If you see an app called tas2to-sli-test-app in the results of cf apps or a route matching that name in the cf routes results, you should clean them up.

  • To delete the app, run the command:
    cf delete tas2to-sli-test-app
    
  • To delete the route, run the command:

    cf delete-route example.com --hostname tas2to-sli-test-app
    

Symptom: The Percentage in the Application CPU % Chart Is Over 100%

The Application CPU % chart in the TAS: Workload Monitoring dashboard lists the application instances ranked by the highest utilization of their CPU entitlement. Sometimes, the Application CPU % chart might show high CPU usage percentage - more than 100%, for some of the applications. This happens when an application container is using more than its share of CPU, and the Diego Cell hosting the application has spare capacity.

Although CPU usage over 100% might seem unexpected or alarming, it can also occur normally as a result of intentional planning.

If the host has spare CPU, it does not throttle the CPU usage of applications. But, if the host has more demand on its CPU, it tries to throttle all the containers fairly, based on their entitlement. If an application is throttled, you can observe degraded performance from that application. If the application is functioning normally with occasional CPU spikes, you can choose to leave the memory and CPU entitlement unchanged.

Because throttling only happens on Diego Cells that are heavily utilized, the CPU utilization of the Diego Cells themselves is more important to monitor than the container CPU utilization. Application-level performance metrics, such as RED metrics, are also often more important than container CPU.

If an application container is consistently using more than its CPU entitlement, the solution is to scale up the memory requested by the app, which also increases the container’s CPU share. See App manifest attribute reference.

Note that increasing the app memory might mean that Diego must move the application to a Cell with more available CPU and memory entitlement. If Diego is unable to find a Cell to run the larger application container, the solution is to scale up the Diego Cells, either horizontally or vertically. Adding Diego Cells or increasing the size of your Diego Cells will increase your infrastructure costs.

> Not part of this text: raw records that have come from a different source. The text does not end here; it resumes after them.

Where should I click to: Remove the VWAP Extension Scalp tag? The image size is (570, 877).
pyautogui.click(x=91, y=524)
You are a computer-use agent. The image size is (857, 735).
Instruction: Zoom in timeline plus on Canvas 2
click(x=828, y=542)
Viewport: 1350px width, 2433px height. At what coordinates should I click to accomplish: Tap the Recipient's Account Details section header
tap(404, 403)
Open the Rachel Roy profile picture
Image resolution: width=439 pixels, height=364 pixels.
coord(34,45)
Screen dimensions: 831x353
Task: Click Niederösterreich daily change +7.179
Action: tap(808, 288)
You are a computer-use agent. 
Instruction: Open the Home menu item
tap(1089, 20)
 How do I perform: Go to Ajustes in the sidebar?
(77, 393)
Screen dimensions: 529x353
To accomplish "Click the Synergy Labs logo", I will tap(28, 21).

Considering your own infrastructure costs and performance goals, you may want to keep the memory and CPU entitlements for certain apps at their typical CPU utilization, rather than at their peak utilization. If you provision all your apps with memory and CPU for their peak needs, you will need more Diego capacity to schedule those apps, and much of this capacity will be unused most of the time. If you provision most apps for their typical utilization, you will see spikes above their entitlement, but you will be using your infrastructure more efficiently and will see lower infrastructure costs. The optimal choice is to provision some apps for peak utilization and others for typical utilization, based on business priority or performance sensitivity.

Symptom: The Percentage in the CPU Usage Chart Is Over 100%

The CPU Usage chart in the TAS: BOSH Director Health dashboard might show CPU usage higher than 100%. This is because when using multi-core processors in CPU instrumentation, the usage maximum is the number of cores multiplied by 100.

Because modern computers have multiple cores, where previously they were predominantly single-core processors, CPU instrumentation can show CPU utilization greater than 100%.

If you observe high value of system_cpu_core_sys reported for the BOSH Director for the displayed time interval, you can investigate the cause of the spike. If the cause is a normal workload increase, then simply increase the CPU allocation for the BOSH Director.